→ Work to be completed:
Stop at the line that contains "Task: Reply to leyla alp's tweet". Until then, set down each line of the records exactly, beginning with the first, and skip pictures.

(Entries taken from a collection)
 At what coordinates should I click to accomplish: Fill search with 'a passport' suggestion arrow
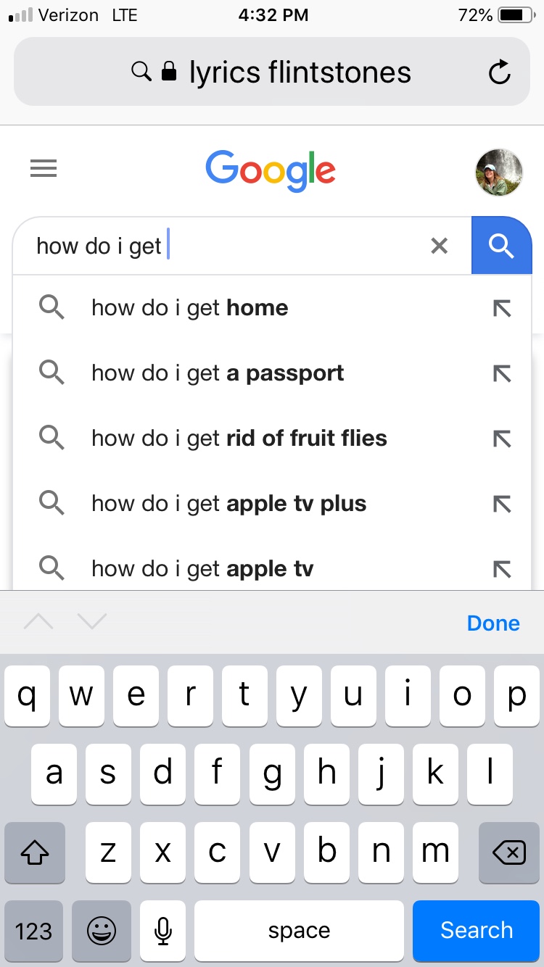(502, 373)
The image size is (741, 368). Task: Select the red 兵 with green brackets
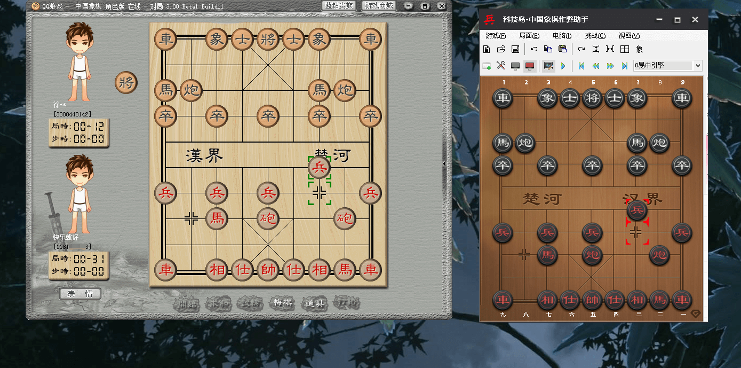320,168
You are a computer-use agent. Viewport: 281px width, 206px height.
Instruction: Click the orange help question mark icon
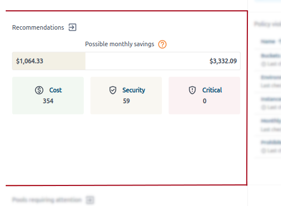[162, 45]
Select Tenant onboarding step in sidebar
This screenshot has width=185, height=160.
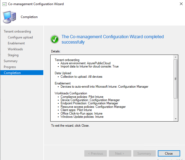pyautogui.click(x=17, y=31)
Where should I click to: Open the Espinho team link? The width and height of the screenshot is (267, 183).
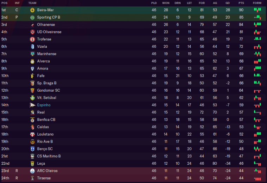coord(44,105)
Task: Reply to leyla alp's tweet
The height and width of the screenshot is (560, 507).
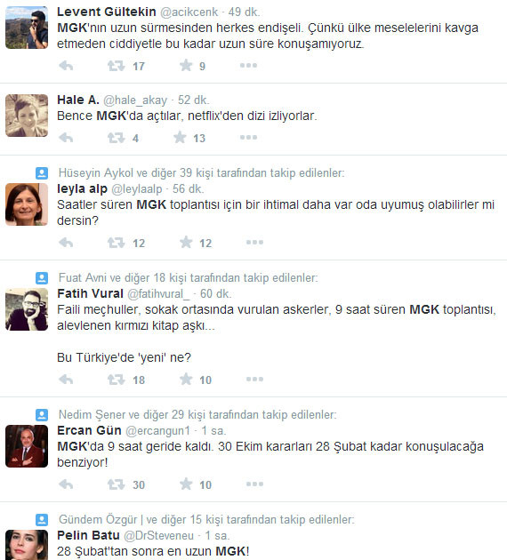Action: [x=66, y=243]
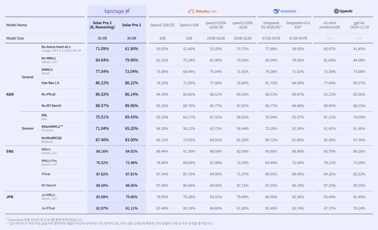
Task: Select the Deepseek R1-0528 [R] column header
Action: (271, 25)
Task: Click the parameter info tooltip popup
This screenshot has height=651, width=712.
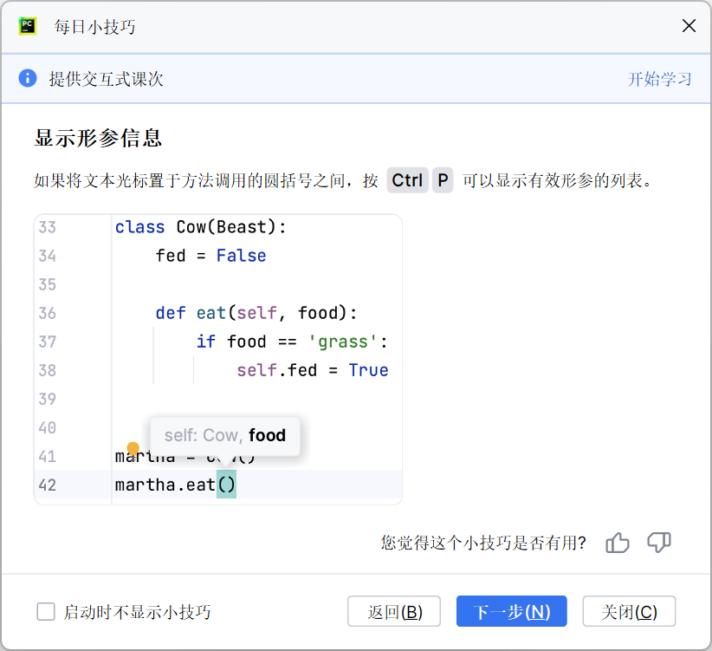Action: point(225,436)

→ Exercise response:
 At what coordinates should I click to accomplish: Fill search with 'a passport' suggestion arrow
(502, 373)
The image size is (741, 368). Task: Select the red 兵 with green brackets
320,168
You are a computer-use agent. Viewport: 281px width, 206px height.
Instruction: Click the orange help question mark icon
[162, 45]
Select Tenant onboarding step in sidebar
This screenshot has width=185, height=160.
pyautogui.click(x=17, y=31)
Where should I click to: Open the Espinho team link? The width and height of the screenshot is (267, 183).
coord(44,105)
Task: Reply to leyla alp's tweet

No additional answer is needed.